The city’s fleet of vehicles is at another record high — even as Mayor de Blasio boasts of how his administration is leading the nation in cutting greenhouse-gas emissions.
Records show that the fleet, which includes everything from passenger cars to garbage trucks to police cars, has grown to 31,159.
That’s an increase of 5,304, or 21 percent, from the 25,855 in the final year of the Bloomberg administration in 2013.
In fact, more vehicles have been added to the fleet every year that de Blasio has been in office.
Transportation advocates say the increase runs counter to de Blasio’s goal of reducing emissions in the city 80 percent by 2050.
“New York City is leading the way when it comes to fighting climate change by tackling our largest emissions source — buildings,” the mayor said last April, in another environmental initiative.

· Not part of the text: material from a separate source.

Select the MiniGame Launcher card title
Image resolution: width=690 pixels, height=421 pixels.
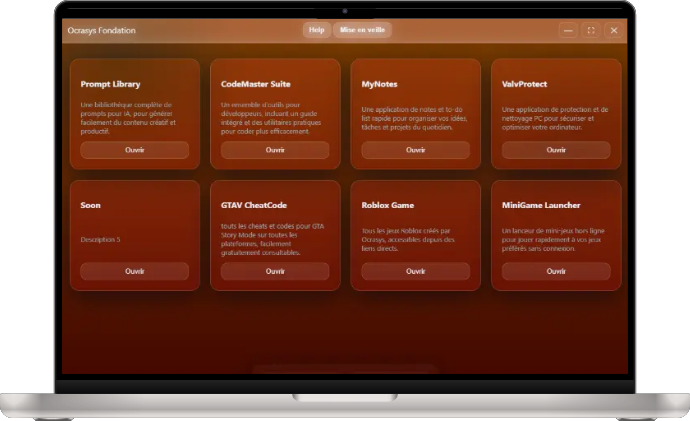[x=543, y=205]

Critics say that doesn’t align with the ever-growing fleet, which Bloomberg managed to cut by about 4,000 in his final few years.
“It’s really disappointing the fleet has grown under Mayor de Blasio,” said Eric McClure, executive director of StreetsPAC.
“For a mayor who is verbally committed to addressing climate change, his actions are unfortunately not bearing out his words.”
And while the city is adding hybrids and electric vehicles, gas consumption keeps going up.
Between last July 1 and Oct. 31, the fleet consumed 10,012,707 gallons of gasoline, compared with 9,843,858 during the same period a year earlier.
At the same time, city workers used less biodiesel fuel, which is more climate-friendly.
They pumped 4,871,357 gallons of biodiesel during the four-month period in 2018, versus 4,987,531 gallons in 2017.
Marco Conner, interim executive director of Transportation Alternatives, said “it’s become clear” that de Blasio’s vision to make New York streets safer and greener “flies in the face” of his own administration’s dependency on cars.
City officials attributed much of the increase in the fleet to the addition of police cars, sanitation trucks and snow-removal vehicles — not traditional passenger cars. They also boasted that a record 62 percent of the city’s fleet is hybrid or alternative fuel.
“The de Blasio administration is committed to doing our part to reduce emissions, and we’re leading the way as the city with the largest green fleet across the nation,” said de Blasio spokeswoman Marcy Miranda. “We’re also committed to becoming the safest city fleet and have seen a decline in the number of preventable collisions.”